Detroit finished with 10 first downs and 185 total yards; the 20-0 final doesn’t fully illustrate how awful the Lions were. Yes, D’Andre Swift and Kenny Golladay are premium losses, but it doesn’t excuse a flat tire like this. The Lions did have a long touchdown pass (Marvin Jones, off a flea-flicker) nullified by penalty.
• The Patriots offense couldn’t be faulted for the Houston loss; Cam Newton’s crew rolled up 22 first downs and 435 total yards, without a turnover. Newton did it mostly with his arm (365 yards), while running just three times. Jakobi Meyers had the downfield work to himself for a few weeks, but Damiere Byrd (6-132-1, plus an 11-yard run) pushed into the picture Sunday. Eight targets to N’Keal Harry proved wasteful, as usual (5-41-0).

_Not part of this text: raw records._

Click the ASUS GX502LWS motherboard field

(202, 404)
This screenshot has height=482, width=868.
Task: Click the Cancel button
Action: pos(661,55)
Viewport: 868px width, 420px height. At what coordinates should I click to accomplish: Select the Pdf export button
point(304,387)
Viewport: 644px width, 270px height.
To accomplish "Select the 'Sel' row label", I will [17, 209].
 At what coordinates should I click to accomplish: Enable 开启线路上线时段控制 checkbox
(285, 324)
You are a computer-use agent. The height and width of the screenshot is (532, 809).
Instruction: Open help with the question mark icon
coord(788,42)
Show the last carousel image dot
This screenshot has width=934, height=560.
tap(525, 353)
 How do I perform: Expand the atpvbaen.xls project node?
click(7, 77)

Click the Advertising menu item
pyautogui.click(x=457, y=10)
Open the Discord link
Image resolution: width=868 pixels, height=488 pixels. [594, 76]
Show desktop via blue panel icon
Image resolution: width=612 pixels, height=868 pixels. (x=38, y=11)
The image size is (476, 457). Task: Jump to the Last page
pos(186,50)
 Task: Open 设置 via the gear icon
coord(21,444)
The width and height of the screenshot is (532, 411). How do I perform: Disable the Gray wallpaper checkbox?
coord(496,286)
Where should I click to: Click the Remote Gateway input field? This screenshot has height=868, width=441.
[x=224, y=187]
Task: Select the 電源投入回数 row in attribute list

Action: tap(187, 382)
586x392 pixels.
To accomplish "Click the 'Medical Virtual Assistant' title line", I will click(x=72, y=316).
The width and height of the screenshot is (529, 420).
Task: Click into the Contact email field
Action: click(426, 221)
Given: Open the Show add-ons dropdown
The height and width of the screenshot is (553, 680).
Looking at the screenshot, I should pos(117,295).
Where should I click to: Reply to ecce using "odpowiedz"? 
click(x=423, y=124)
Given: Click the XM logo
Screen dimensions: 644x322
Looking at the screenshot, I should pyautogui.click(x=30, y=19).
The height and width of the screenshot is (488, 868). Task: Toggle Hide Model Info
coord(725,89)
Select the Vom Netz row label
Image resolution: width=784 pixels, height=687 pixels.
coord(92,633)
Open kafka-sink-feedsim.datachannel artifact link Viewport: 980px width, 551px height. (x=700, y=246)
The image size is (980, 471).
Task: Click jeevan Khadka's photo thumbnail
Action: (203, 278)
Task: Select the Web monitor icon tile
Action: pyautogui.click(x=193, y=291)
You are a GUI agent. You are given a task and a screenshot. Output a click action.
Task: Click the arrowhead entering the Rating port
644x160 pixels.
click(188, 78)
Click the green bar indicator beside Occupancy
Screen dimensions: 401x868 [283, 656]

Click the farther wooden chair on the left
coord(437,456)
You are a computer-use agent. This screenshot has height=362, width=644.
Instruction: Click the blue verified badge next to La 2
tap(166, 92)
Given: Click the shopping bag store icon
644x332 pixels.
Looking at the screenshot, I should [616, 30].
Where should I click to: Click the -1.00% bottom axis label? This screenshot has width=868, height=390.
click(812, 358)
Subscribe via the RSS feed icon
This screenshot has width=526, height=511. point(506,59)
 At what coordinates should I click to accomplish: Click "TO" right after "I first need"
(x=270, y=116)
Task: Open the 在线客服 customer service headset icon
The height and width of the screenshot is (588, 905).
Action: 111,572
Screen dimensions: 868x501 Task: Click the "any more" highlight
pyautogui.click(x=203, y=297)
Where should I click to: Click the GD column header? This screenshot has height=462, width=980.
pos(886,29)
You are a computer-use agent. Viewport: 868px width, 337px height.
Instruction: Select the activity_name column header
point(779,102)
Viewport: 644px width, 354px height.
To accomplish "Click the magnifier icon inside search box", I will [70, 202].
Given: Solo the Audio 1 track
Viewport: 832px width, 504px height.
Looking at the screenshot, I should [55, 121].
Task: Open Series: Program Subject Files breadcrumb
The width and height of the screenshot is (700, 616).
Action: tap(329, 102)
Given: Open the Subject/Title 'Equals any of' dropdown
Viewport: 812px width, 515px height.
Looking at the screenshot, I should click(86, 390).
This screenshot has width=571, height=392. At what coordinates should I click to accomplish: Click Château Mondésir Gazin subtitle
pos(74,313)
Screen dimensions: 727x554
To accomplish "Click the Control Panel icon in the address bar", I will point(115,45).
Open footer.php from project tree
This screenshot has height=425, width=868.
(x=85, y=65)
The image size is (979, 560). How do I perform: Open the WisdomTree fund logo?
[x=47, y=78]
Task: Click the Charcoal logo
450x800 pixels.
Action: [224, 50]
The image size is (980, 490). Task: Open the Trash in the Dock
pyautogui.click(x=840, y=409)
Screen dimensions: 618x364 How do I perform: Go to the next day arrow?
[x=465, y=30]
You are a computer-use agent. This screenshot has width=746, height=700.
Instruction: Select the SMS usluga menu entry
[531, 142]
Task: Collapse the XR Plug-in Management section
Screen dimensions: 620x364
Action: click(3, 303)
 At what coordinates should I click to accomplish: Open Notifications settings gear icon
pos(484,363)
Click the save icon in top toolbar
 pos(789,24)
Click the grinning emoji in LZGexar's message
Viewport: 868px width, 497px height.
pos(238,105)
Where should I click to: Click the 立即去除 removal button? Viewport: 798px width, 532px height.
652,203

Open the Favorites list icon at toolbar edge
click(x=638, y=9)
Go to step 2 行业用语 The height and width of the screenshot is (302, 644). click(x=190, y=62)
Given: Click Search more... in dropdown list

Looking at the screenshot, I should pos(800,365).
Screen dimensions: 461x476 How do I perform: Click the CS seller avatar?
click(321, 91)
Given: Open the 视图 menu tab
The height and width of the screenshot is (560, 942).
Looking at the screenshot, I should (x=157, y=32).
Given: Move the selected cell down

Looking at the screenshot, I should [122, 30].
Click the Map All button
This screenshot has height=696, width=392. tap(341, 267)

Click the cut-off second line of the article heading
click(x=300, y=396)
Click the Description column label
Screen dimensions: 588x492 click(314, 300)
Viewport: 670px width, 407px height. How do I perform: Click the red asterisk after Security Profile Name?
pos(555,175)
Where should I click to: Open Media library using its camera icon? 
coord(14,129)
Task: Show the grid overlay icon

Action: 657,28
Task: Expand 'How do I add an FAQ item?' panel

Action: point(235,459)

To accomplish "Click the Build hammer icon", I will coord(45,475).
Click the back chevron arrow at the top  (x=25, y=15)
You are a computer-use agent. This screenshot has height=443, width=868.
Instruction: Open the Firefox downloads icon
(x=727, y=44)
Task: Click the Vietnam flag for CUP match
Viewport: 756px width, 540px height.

• Dallas was pesky against Pittsburgh in Week 9, a result that was hard to explain. It looks far more legitimate after Sunday’s impressive upset at Minnesota. The offensive line is starting to heal up, and the defense isn’t as leaky as what we saw in September and October. Dallas is no longer a doormat; this is a team that should compete against most opponents. Heck, it’s the NFC East, you can’t rule anyone out. The Giants, according to one set of metrics, are now the divisional favorites.
• The Steelers offense has a funny tint to it; as exciting as the receiver group is, Ben Roethlisberger doesn’t throw intermediate and deep as often as you might expect. Three of Pittsburgh’s four primary pass catchers (Diontae Johnson, Chase Claypool, Eric Ebron) made or exceeded Week 11 expectations, but Big Ben averaged less than six yards per attempt in the win over Jacksonville. Everyone respects the 2020 Steelers, but they don’t feel as dominant as most 10-0 teams generally do. I look forward to the stiffer challenges ahead.
• The Ravens looked broken entering Week 11; perhaps they’re upgraded to a sprain. Mothballing Mark Ingram was a positive step for the offense; J.K. Dobbins looked ready for a featured role. Mark Andrews finally got moving, too. But take the loss on Hollywood Brown; he had a bad drop Sunday and was only targeted three times (zero catches).